„Souveränität!“


– Lebensmotto, Schlachtruf, Durchhalteparole, Sinnformel, Gegenwart der Eudaimonia.

 

 

Das große Wort von der ‚Souveränität‘ ist gewählt, weil der zu beschreibende Sachverhalt derartiges Format betrifft oder fordert. ‚Souveränität‘ ist der gebotene Begriff zur Kennzeichnung

- der individuell zu bewältigenden Aufgabe:
Es geht darum, eine sittliche Persönlichkeit zu werden. Das heißt, in ethisch relevanten Situationen bestehen zu können. Das setzt ein Selbstbehauptungsbewusstsein gegenüber den allfälligen Widrigkeiten bis zum Schwersten sowie auch den Verlockungen überzogener Annehmlichkeiten voraus. Das wiederum stellt sich nur aufgrund eines hochindividuell ausgearbeiteten ethischen Angemessenheits-Konzepts und dem durch bewährte Selbstdisziplin gewonnenen Vertrauen in die eigene Selbstbeherrschung ein.

- des Individuums in seiner Bedeutung:
Das Individuum wird in der hier vertretenen Perspektive verstanden als zur Freiheit befähigt und befugt. Freiheit ist insofern primär das Handeln nach guten Gründen, und sekundär der von guten Gründen getragene Anspruch auf einen adäquaten Entfaltungsrahmen. Dazu muss dem Individuum Wahrheits- und Liebesfähigkeit sowie Schönheitsempfinden eignen, sonst kann es nicht zu ‚guten‘ Gründen finden und nicht den ungeheuren Spannungsbogen der irdischen Gegensätze aushalten.
Warum eigentlich lässt man nicht den Gedanken Raum greifen, dass das Individuum ein Wunder ist? Weil sich viele Menschen tatsächlich nicht viel über den Status einer Biomaschine hinaus höher entwickelt haben? Was sind denn die Rahmenbedingungen, die wir setzen, auf dass sich das Individuum zu der ihm angestammten Souveränität zu entwickeln vermag? Fördern und fordern wir adäquat, weisen wir da in die Schranken, wo es nötig ist, antworten wir aufrichtig, lassen wir die nötigen Fragen überhaupt zu?

Anm.: Ethisch tragfähige Gründe sind an sich stets ‚gute Gründe‘, sonst sind Motive gemeint, lediglich der Klarstellung wegen ist das Beiwort ‚gut‘ eingesetzt worden.

* [DIE AUFGABEN]:
1) Schreibe in den Datensätzen alles von der Zeile mit „Click the Individuele planning page title“ bis hinunter zur Zeile mit „Looking at the screenshot, I should click(x=377, y=282).“ neu und ersetze dabei „Assets“ durch „Files“. Alles Übrige bleibt unverändert.
2) Führe den Text über Souveränität dort weiter, wo er endet.

* [VORLIEGENDE DATENSÄTZE]:
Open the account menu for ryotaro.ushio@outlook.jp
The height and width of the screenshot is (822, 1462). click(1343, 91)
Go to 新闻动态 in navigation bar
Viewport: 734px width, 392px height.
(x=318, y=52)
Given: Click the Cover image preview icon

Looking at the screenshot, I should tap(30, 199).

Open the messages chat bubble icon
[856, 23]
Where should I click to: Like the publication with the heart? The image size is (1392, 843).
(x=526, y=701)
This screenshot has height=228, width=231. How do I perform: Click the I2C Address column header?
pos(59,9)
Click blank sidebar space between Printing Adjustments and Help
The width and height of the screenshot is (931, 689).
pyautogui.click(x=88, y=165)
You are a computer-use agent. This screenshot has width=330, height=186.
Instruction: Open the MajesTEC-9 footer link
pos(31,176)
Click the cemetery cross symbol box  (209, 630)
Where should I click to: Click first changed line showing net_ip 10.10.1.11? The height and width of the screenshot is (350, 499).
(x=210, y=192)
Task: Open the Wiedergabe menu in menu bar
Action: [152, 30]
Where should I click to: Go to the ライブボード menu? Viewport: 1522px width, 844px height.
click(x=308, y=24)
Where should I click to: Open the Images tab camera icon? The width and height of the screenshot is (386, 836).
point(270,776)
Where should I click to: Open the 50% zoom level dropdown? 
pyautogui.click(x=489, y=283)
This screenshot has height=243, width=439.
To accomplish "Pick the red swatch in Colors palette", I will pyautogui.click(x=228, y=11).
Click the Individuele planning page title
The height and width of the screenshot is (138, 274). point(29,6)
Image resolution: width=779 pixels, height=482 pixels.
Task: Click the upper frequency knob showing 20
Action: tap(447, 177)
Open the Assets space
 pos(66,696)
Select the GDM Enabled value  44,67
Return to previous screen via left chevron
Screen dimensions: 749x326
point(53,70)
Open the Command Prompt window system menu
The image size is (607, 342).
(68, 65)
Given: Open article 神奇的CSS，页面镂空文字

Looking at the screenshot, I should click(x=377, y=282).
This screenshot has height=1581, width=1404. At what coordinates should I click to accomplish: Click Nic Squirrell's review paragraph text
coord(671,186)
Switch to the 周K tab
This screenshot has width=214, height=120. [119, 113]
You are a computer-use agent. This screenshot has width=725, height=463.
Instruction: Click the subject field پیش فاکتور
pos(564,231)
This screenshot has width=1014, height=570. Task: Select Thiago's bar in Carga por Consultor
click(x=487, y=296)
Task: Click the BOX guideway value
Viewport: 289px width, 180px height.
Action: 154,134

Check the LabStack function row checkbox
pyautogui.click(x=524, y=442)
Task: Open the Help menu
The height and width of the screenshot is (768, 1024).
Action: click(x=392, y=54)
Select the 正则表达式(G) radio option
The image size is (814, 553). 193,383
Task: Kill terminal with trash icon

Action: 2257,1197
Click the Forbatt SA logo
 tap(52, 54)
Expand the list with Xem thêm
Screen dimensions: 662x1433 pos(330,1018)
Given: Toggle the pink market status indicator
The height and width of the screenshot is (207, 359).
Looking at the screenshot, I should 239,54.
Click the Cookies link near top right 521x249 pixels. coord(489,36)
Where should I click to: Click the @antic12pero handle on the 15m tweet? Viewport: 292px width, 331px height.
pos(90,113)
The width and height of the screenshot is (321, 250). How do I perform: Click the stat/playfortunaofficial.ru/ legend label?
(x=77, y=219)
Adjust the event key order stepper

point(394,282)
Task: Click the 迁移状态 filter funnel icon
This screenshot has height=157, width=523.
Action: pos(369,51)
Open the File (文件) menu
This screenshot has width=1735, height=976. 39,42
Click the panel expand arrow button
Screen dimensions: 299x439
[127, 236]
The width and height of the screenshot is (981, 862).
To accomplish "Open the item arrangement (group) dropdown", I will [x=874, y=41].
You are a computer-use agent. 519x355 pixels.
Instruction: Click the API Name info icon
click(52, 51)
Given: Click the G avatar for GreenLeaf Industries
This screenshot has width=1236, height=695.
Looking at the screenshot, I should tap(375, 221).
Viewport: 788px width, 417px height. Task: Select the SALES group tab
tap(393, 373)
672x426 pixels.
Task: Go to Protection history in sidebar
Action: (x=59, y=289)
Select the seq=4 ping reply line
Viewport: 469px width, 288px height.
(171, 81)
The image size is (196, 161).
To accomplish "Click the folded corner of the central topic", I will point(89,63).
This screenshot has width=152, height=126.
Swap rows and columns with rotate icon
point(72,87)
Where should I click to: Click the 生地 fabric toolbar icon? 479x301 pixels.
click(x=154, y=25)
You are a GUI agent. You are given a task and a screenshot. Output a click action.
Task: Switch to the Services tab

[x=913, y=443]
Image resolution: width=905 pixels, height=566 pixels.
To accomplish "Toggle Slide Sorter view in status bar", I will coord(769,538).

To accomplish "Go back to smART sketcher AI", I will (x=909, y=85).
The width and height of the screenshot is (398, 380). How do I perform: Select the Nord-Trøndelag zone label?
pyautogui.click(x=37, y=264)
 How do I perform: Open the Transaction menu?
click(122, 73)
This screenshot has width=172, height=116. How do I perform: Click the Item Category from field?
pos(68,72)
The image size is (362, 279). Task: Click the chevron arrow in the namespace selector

* [LÖSUNGEN]:
1)
Click the Individuele planning page title
The height and width of the screenshot is (138, 274). point(29,6)
Image resolution: width=779 pixels, height=482 pixels.
Task: Click the upper frequency knob showing 20
Action: tap(447, 177)
Open the Files space
 pos(66,696)
Select the GDM Enabled value  44,67
Return to previous screen via left chevron
Screen dimensions: 749x326
point(53,70)
Open the Command Prompt window system menu
The image size is (607, 342).
(68, 65)
Given: Open article 神奇的CSS，页面镂空文字

Looking at the screenshot, I should click(x=377, y=282).

2)
- des Verhältnisses des Individuums zu Gott:
Die Erhabenheit Gottes degradiert das Individuum nicht. Ein von Gott zur Freiheit – wozu sonst? das Bild eines kleinmütigen Gottes ist schlicht lächerlich – berufenes Individuum ist aufgrund des Postulates der ‚Seele‘ souverän gegenüber Gott. Das bedeutet zunächst, dass Gott einen Freiheitsrahmen gewähren muss, dessen Kontur Gott jedoch aufgrund des Lebensgeschenks, auf das kein Individuum einen Anspruch hat, und aufgrund des mit Freiheit verbundenen Risikos vorgeben kann, und in der Folge bedeutet das, dass die individuelle Seele grundsätzlich ewig sein, aber kraft eigener Entscheidung erlöschen können muss.

- des Verhältnisses von Individuum und Staat:
Der missbräuchlichen Ausübung von Staatsgewalt gegenüber Individuen wehrte man am besten, indem man das Bewusstsein allgemein ausbilden würde, dass jedes Individuum aus eigenem Recht west und die Staatsmacht subsidiär und zweckgebunden allein dienende Daseins- und Eingriffsberechtigung hat. Die Rechtsordnung der Bundesrepublik Deutschland kann man über Art. 1 GG dahingehend auslegen. In anderen Staaten als der Bundesrepublik Deutschland ist man diesbezüglich noch weit zurück. Aber auch in der Bundesrepublik Deutschland ist da bei weitem nicht alles Gold, was glänzt. Der Beleg dafür ist, dass man im Kontakt mit dem Staatsgefüge nicht darauf vertrauen kann, dass das bessere Argument zählt, dass man nicht darauf vertrauen kann, dass man sich dorten an sauberen Begründungen ausrichtet und daran hält, und dass dieser Zustand seit der zweiten Hälfte der 90er Jahre des letzten Jahrhunderts zunehmend schlimmer geworden ist. Dabei ist die Königin der Auseinandersetzung das Argument. Dem zu genügen sollte das Umwillen des materialen Rechtsstaates sein. Man macht sich zunehmend weniger klar, dass die Verhältnisse weitgehend auf der Argumentationskultur beruhen, man macht sich nicht klar, dass die Verbesserung der Verhältnisse wesentlich von der Verbesserung der Argumentationskultur abhängt – ein hoher zivilisatorischer Verlust.

- gegenüber anderen philosophischen Theoremen:
Die „Philosophie der Souveränität“ führt direkt in ihrem Namen das ausschlaggebende Unterscheidungskriterium zu sämtlichen bisherigen Ethiken.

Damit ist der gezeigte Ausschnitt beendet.